## Page text
^^^^
For once, it's the human pulse that needs to be taken, and what better way to do that than through the contact and inspiration of one of the freshest and most inspired works yet?
André Breton, Preface to Derrière son Double, Paris, Le Soleil noir, 1950.
In 2022, around forty paper works by Jean-Pierre Duprey were rediscovered in the Daniel Cordier collection acquired by Galerie Christophe Gaillard(1). Never exhibited before, twenty of these works are now unveiled, along with two iconic sculptures from the research of the «prince of the realms of Doubles,» as André Breton dubbed him in 1950. Jean-Pierre Duprey, who committed suicide at the age of 29, was a poet, painter, and sculptor. Noticed at a very young age by André Breton, he is a mythical and cursed figure of Surrealism, whom we are pleased to reintroduce to the contemporary public today.
The exact number of drawings, paintings, and sculptures created by Jean-Pierre Duprey is not precisely known. At auction houses, their number is extremely limited, and only a few passionate collectors might provide more information. As for critical literature, it is rather sparse regarding his visual work. To understand the trajectory of this rare artist, one must turn to his poetic writings.
Born in 1930(2) in Rouen to a bourgeois family, Jean-Pierre Duprey had a difficult childhood, disrupted by illness and traumatized by the violence of World War II. Often bedridden, he remained reclusive in a dreamlike and literary world. In adolescence, he recovered his health and was then described as a turbulent student. He discovered the poetry of Arthur Rimbaud and decided to «be nothing but a poet.»
^^^^
## Recorded data

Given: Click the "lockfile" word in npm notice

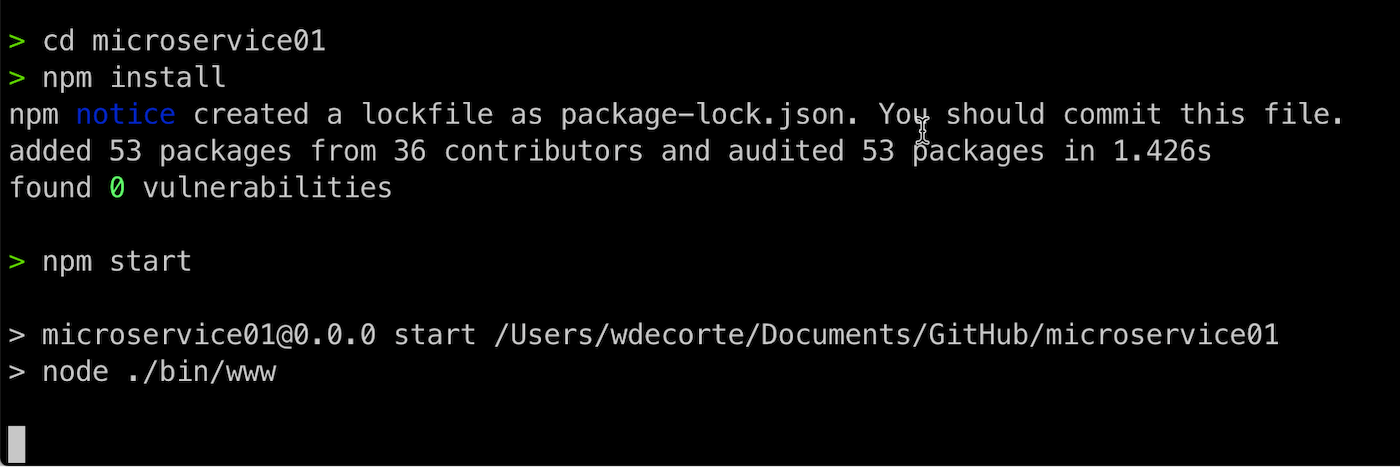Looking at the screenshot, I should click(x=427, y=115).
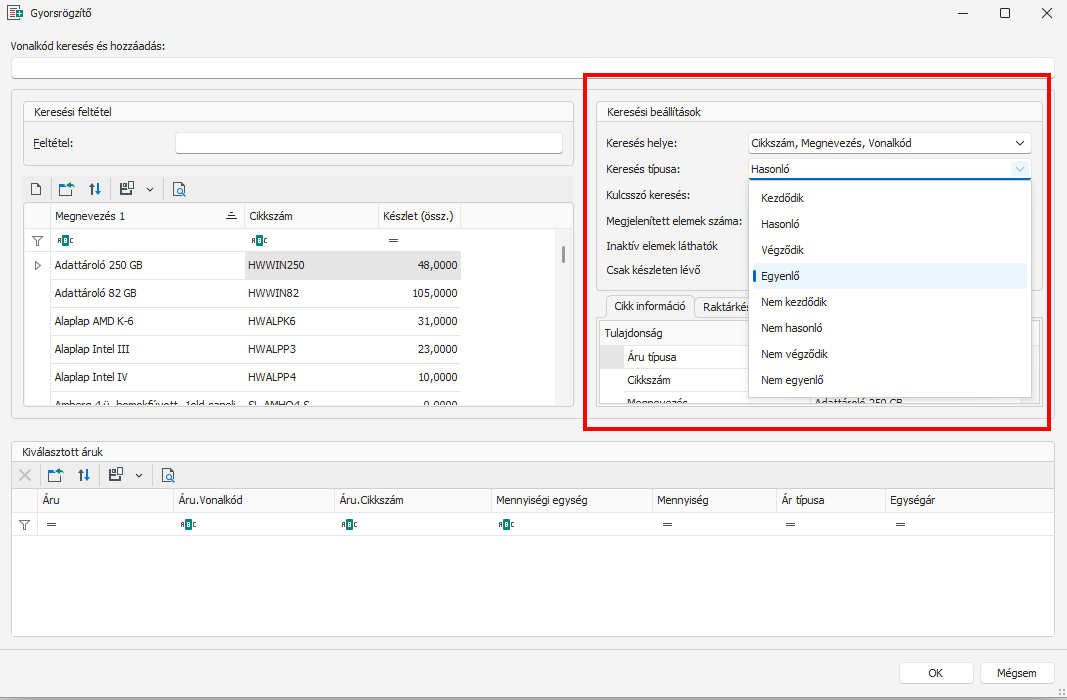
^^^^
## Objective
In the text about Jean-Pierre Duprey, why must one turn to his poetic writings to understand his trajectory? Answer in one to three sentences.

## The solution
Little can be learned from his visual work. The exact number of his drawings, paintings, and sculptures is not precisely known, very few appear at auction houses, and critical literature on that work is sparse.